### GIVEN TASK
Update the entries below by changing "gear icon" to "settings icon" and reproduce them with everything else unchanged. Leave the pictures out.
* START *
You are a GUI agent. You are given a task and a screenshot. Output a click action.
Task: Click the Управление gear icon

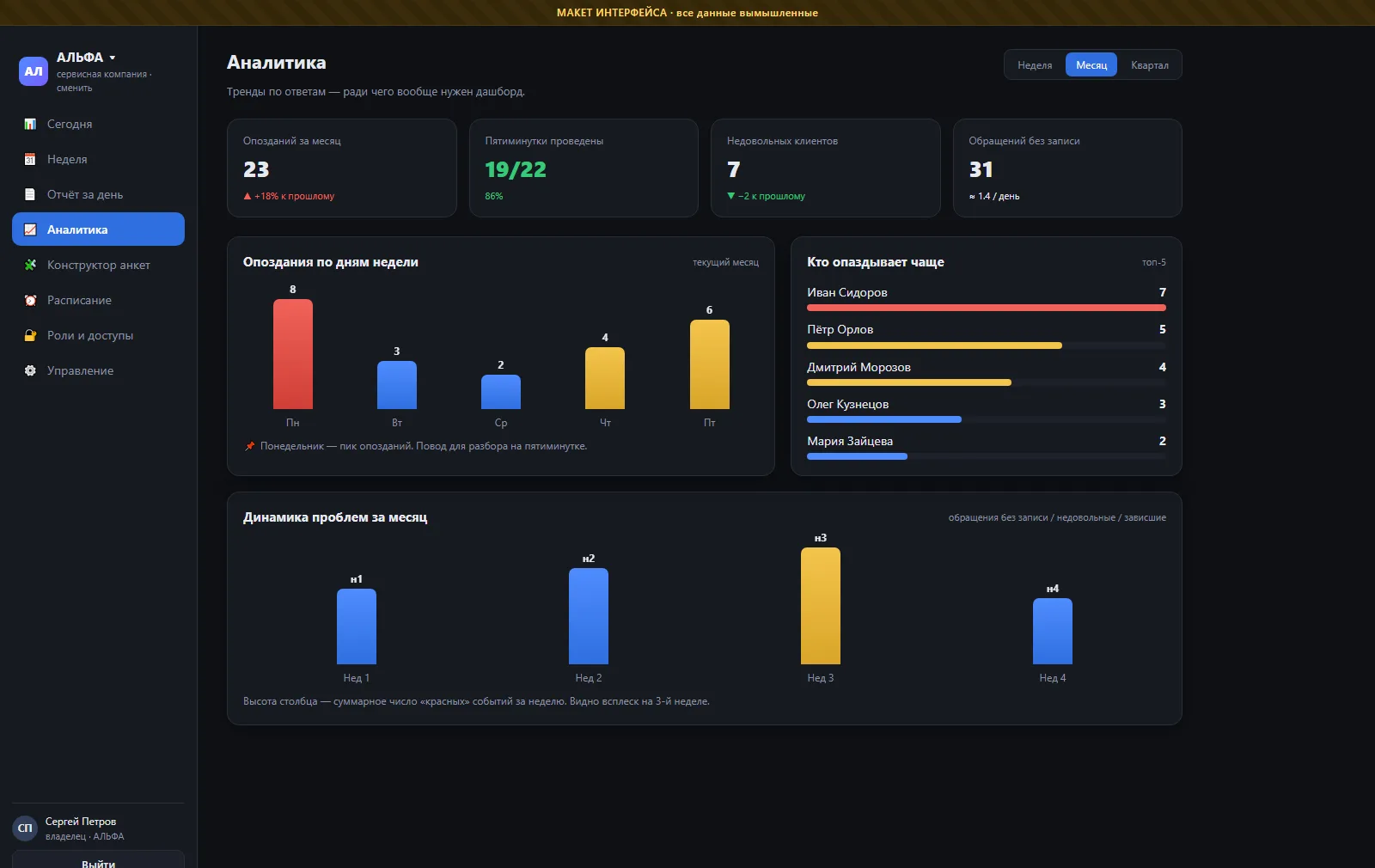(30, 370)
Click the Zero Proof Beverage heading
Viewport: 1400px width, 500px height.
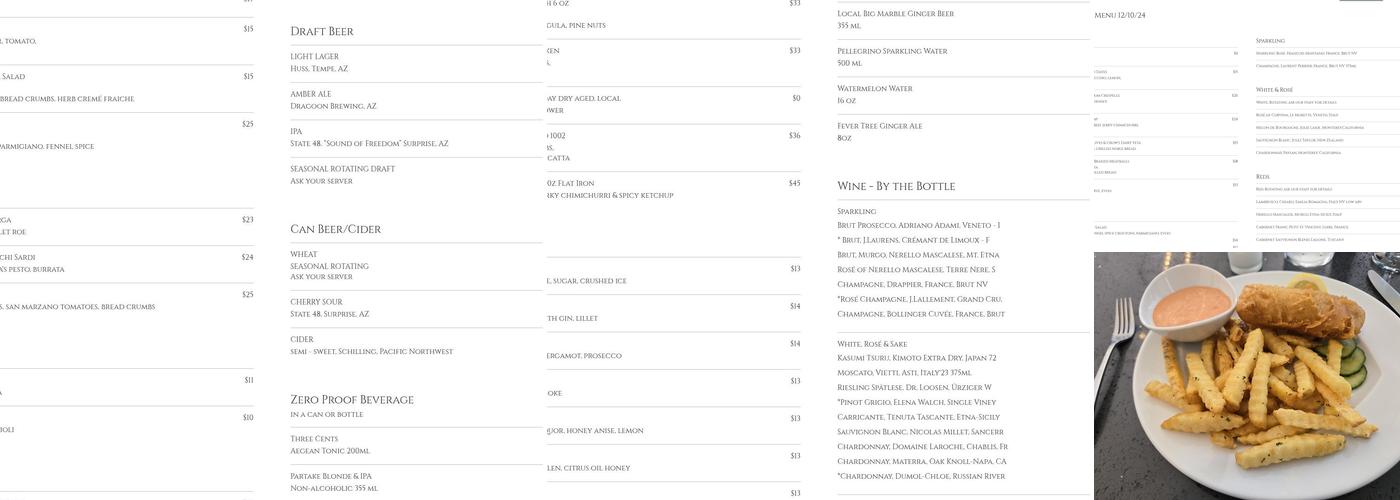coord(351,400)
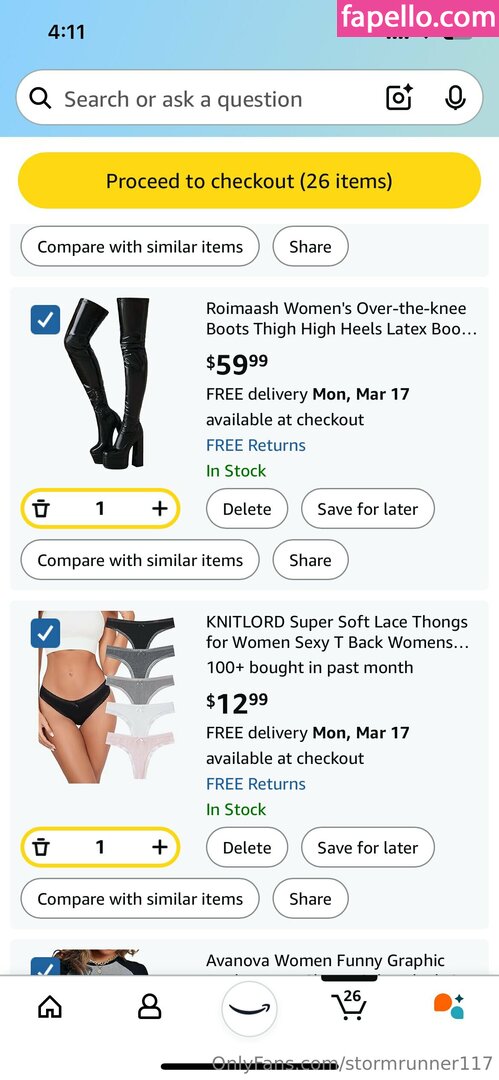Open the Home tab icon
The width and height of the screenshot is (499, 1080).
pos(50,1007)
* END *
### EXERCISE SOLUTION
You are a GUI agent. You are given a task and a screenshot. Output a click action.
Task: Click the Управление settings icon

(30, 370)
Click the Zero Proof Beverage heading
Viewport: 1400px width, 500px height.
coord(351,400)
Open the Home tab icon
The width and height of the screenshot is (499, 1080).
pos(50,1007)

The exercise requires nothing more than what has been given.